------ Records shown ------

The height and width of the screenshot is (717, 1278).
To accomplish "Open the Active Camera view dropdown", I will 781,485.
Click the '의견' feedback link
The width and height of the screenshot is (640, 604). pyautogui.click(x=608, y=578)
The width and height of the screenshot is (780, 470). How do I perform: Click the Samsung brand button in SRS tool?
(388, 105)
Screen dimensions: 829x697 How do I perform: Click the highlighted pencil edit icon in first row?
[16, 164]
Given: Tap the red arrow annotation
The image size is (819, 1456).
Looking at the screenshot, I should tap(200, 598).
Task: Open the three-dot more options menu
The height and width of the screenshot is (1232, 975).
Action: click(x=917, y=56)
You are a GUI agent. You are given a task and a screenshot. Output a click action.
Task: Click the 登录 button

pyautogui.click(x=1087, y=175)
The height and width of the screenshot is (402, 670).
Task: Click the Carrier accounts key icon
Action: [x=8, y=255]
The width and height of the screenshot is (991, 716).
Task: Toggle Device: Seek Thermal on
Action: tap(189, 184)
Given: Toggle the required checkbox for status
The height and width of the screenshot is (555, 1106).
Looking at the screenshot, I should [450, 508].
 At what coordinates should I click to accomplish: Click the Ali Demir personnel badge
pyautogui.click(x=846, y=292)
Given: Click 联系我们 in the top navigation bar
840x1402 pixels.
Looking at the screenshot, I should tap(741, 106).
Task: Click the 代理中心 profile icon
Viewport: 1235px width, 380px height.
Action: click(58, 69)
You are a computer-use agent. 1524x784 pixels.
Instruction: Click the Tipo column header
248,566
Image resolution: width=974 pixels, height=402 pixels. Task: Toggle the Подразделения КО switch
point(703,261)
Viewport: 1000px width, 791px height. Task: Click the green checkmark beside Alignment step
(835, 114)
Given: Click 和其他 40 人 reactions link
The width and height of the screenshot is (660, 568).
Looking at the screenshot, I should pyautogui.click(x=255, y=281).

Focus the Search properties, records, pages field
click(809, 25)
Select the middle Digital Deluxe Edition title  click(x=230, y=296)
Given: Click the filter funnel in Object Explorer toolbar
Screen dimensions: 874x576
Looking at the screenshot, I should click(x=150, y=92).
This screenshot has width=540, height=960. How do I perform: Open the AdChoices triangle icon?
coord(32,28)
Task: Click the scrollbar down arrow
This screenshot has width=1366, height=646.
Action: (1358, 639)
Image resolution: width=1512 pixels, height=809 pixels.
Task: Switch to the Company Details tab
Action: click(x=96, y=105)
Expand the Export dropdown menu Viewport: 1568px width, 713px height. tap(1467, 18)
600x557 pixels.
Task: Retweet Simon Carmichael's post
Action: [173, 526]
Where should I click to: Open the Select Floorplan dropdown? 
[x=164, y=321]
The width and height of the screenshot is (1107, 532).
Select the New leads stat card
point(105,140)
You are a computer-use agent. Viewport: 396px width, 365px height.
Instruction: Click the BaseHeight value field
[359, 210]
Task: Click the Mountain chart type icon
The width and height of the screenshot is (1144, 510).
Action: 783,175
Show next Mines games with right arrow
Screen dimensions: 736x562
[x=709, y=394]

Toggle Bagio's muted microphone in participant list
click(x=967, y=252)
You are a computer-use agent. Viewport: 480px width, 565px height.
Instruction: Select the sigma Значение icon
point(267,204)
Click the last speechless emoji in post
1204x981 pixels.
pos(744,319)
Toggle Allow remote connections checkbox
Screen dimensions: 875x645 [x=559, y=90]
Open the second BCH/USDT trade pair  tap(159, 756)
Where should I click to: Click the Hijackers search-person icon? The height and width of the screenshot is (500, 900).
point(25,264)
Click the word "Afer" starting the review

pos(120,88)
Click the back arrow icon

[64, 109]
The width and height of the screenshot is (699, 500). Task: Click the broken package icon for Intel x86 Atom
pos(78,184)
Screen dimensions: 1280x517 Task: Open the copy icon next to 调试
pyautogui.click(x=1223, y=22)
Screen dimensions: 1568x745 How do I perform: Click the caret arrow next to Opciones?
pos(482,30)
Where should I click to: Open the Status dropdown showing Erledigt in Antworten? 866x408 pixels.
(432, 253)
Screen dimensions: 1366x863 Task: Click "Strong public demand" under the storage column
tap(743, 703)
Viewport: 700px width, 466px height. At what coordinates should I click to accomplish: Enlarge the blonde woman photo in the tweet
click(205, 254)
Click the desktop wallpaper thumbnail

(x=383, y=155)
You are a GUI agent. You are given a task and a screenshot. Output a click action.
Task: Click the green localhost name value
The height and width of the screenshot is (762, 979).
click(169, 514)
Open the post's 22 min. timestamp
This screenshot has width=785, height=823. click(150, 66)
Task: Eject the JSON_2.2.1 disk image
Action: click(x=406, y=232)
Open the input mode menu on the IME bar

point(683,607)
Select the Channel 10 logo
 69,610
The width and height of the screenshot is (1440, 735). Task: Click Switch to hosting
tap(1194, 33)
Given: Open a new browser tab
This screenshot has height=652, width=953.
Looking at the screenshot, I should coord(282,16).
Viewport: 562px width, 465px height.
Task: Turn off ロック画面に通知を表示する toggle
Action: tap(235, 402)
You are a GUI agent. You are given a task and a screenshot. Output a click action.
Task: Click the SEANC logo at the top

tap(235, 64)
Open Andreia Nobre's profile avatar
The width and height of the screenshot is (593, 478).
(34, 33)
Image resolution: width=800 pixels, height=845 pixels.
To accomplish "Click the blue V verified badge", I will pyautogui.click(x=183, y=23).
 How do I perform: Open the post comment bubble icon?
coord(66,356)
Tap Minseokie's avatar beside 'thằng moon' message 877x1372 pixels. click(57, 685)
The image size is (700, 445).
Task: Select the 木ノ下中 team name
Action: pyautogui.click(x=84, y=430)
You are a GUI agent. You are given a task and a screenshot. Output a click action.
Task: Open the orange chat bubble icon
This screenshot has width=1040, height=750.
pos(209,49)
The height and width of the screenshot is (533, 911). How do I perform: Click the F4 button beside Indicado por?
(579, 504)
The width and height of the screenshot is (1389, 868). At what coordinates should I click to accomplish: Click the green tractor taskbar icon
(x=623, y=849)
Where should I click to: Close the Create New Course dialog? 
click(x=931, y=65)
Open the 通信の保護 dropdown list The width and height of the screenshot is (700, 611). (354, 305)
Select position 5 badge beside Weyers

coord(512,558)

------

| Goal of the exercise |
Report only the number of lines in the data above that contain "computer".

| Written reply |
3